The walk-on basketball player for the Bulldogs quickly became one of the real contributors of a talent-filled basketball team.
Playing in the shadows of future NBA star Eric Dampier and European basketball star Daryl Wilson, Hughes became part of the infamous Bench Dogs. The group of four players on the Bench Dogs helped Mississippi State beat three Top-10 teams in two weeks, including winning the SEC championship game during March Madness.
Hughes’ incredible off-balance shot that banked into the basket sent the Wildcats home during the SEC tournament to regroup before eventually winning the National Championship that year.
And Hughes would probably tell you that it was the contributions of the entire team and the many hours of preparation that gave the Bulldogs the skills and the confidence to make it as far as they did.
So it was no surprise that Hughes’ message to the business community Wednesday was one of preparedness.
The community must be ready at all times to recruit new business, Hughes said. It is not enough to be ready when officials from a prospective industry pay a visit to the local Chamber of Commerce or Economic Development Office.
If a community finds itself on a prospective industry’s short list for consideration, it doesn’t take very much to keep a community on or off the list.
And that is why a community needs to always be prepared, Hughes said.
With an increasingly competitive climate, it is not uncommon for industry officials to pay a visit to prospective communities unexpectedly.
Like mystery shoppers, they may decide to spend a weekend touring the area and talking to locals about what it is like to really live in the community.
Instead of just getting the positive spin offered by city and county officials, industry leaders are finding out for themselves what the community is really like.
While it may appear that the star players of the area economic development team are the elected city leaders and officials of the local EDA, Hughes pointed out that it might just be the bench players, the local residents and business owners, who are the critical players in attracting business.
Ultimately it is the attitude of those working and living in the community that can create a lasting impression on prospective leaders.
Hughes said one of the biggest examples of this is the Toyota plant being built in North Mississippi.

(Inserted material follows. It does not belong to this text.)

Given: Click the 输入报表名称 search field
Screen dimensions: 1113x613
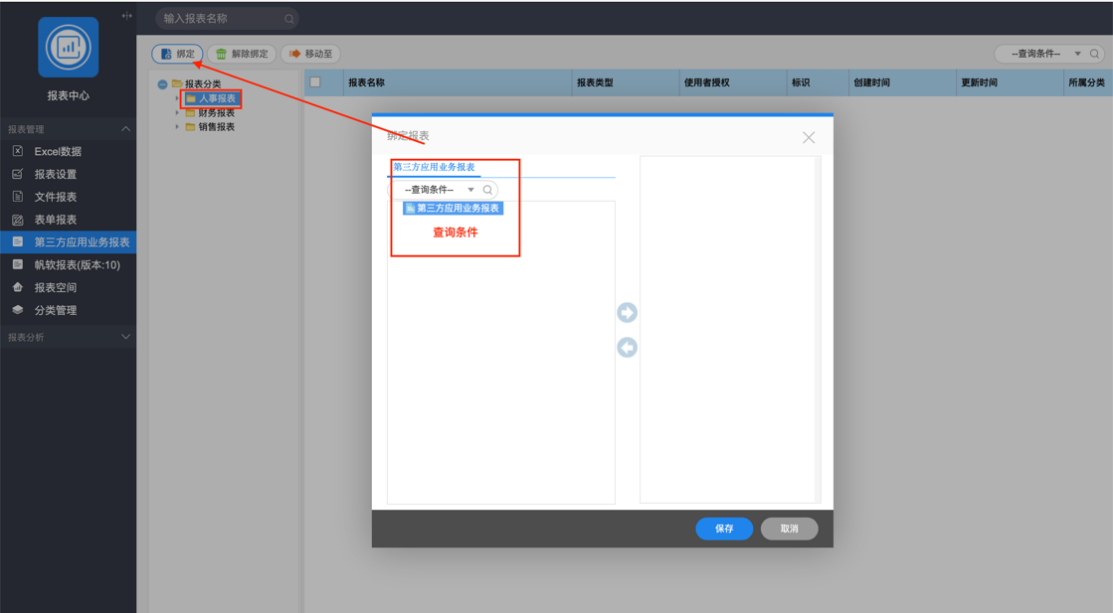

Hughes pointed out that it was collaboration of three counties who took it upon themselves to acquire land and have it ready that created a lasting impression of Toyota officials.
In 2001, Pontotoc, Union and Lee counties collaborated to create a unprecedented multi-governmental partnership in the Wellspring project. In 2007, Toyota announced plans to build a car plant at the Wellspring site.
Such teamwork and preparation leads to success, Hughes said.
Those are sound words from someone who knows a little about success.